Os sismos são muitas vezes a causa dos tsunamis pelo que, ao estudar estes fenómenos, é importante ter também em conta a atividade sísmica. No caso de Portugal, a maioria dos tsunamis registados foram causados por terramotos submarinos gerados na fronteira de placas tectónicas que vai desde as ilhas dos Açores até ao estreito de Gibraltar. Um dos principais exemplos desse tipo de fenómeno é o terramoto de 1755 que atingiu a região de Lisboa e que levou à formação de um tsunami. Estima-se que até 50 mil pessoas morreram durante o sismo, um número que não inclui as mortes que ocorreram depois nos incêndios e no próprio tsunami.

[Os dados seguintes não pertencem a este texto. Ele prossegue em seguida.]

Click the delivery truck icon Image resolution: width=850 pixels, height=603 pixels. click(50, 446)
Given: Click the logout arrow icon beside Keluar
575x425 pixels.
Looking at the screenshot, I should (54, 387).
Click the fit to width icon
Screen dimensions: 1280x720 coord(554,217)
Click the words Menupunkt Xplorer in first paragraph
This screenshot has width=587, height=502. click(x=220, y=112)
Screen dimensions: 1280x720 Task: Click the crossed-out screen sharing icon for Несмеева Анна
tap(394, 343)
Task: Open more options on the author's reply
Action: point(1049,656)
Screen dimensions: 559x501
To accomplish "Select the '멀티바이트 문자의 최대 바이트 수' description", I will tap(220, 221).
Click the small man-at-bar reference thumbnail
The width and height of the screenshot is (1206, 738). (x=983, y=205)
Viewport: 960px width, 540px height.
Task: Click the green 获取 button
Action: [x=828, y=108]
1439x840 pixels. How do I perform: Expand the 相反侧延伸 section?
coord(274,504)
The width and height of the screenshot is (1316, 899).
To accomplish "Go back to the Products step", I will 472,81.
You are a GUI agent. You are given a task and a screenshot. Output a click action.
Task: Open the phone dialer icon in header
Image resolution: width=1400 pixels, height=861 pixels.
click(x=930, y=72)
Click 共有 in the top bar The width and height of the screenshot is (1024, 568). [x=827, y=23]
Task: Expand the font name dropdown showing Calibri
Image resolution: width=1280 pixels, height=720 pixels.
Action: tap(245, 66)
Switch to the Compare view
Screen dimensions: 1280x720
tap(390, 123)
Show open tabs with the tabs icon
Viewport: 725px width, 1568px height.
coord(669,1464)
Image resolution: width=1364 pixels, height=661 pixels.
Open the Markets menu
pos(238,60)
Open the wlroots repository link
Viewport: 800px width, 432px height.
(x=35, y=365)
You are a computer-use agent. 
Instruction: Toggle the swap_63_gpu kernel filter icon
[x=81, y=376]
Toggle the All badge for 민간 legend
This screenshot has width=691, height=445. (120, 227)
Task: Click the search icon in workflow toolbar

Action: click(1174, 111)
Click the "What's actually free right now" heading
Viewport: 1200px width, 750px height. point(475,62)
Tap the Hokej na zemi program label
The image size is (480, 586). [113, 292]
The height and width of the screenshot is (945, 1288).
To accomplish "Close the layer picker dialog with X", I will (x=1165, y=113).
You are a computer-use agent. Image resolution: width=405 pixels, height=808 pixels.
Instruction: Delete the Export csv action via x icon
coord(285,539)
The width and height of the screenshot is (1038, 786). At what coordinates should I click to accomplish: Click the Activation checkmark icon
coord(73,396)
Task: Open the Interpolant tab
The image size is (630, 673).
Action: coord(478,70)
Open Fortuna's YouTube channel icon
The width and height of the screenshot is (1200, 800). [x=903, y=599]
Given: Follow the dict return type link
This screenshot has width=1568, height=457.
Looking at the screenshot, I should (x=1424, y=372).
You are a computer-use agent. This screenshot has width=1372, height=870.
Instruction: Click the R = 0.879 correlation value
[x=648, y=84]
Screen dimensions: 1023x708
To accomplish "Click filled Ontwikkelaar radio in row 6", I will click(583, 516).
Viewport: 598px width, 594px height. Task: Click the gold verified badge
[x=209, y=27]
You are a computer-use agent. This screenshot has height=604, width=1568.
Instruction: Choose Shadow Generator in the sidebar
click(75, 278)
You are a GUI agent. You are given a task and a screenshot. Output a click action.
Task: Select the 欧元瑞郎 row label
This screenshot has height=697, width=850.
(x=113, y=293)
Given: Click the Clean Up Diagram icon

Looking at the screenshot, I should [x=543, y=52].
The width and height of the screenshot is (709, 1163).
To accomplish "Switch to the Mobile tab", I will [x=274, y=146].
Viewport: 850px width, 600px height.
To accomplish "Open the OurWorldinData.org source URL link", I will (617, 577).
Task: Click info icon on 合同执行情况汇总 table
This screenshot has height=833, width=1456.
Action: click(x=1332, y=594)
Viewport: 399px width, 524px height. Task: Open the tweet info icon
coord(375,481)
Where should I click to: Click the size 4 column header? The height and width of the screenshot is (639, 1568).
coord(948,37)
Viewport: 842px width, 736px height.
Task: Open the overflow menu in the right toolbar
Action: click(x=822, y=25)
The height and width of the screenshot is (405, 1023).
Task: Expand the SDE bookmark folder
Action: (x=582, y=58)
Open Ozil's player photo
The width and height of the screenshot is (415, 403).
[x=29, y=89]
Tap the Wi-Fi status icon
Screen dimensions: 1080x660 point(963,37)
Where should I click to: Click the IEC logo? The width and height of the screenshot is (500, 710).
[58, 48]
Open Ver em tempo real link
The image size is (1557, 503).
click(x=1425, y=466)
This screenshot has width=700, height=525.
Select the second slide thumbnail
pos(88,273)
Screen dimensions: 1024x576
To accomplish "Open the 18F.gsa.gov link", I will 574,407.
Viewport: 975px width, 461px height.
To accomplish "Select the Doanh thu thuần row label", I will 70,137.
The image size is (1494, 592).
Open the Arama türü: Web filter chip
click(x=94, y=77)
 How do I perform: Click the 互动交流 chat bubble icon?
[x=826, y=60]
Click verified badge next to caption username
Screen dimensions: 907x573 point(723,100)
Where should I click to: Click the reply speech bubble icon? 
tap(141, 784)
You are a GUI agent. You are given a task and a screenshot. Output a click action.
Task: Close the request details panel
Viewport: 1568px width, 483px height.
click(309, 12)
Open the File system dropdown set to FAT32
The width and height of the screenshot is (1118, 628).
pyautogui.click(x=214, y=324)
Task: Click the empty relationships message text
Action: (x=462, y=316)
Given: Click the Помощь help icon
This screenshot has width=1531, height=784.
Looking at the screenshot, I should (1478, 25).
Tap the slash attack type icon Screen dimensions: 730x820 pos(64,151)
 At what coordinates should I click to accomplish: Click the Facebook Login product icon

“Temos todos na memória o terramoto de 1755, em Lisboa, e hoje Portugal tem um alerta de tsunami originado por tremores de terra que é eficaz e agora é preciso continuar a promover estes alertas não só para tremores de terra, mas também atividade vulcânica e deslizamento de terras”, disse Aliaga em resposta à Lusa.
Apesar do sucedido e de Portugal estar ligado aos alertas do Centro de Vigilância para Tsunamis da Europa e Noroeste Atlântico, é ainda necessário educar a população acerca dos procedimentos certos a ter. Na Conferência que se sucedeu em Lisboa, Vladimir Ryabinin, secretário-executivo da Comissão Oceanográfica Intergovernamental da Unesco, assegurou que “mais de 40 comunidades em 21 países já estão mais seguras depois de ter sido implementado o programa preparado para tsunamis”. “Se quisermos enfrentar esse desafio global até 2030, devemos ampliar o nosso programa muito rapidamente”, frisou ainda.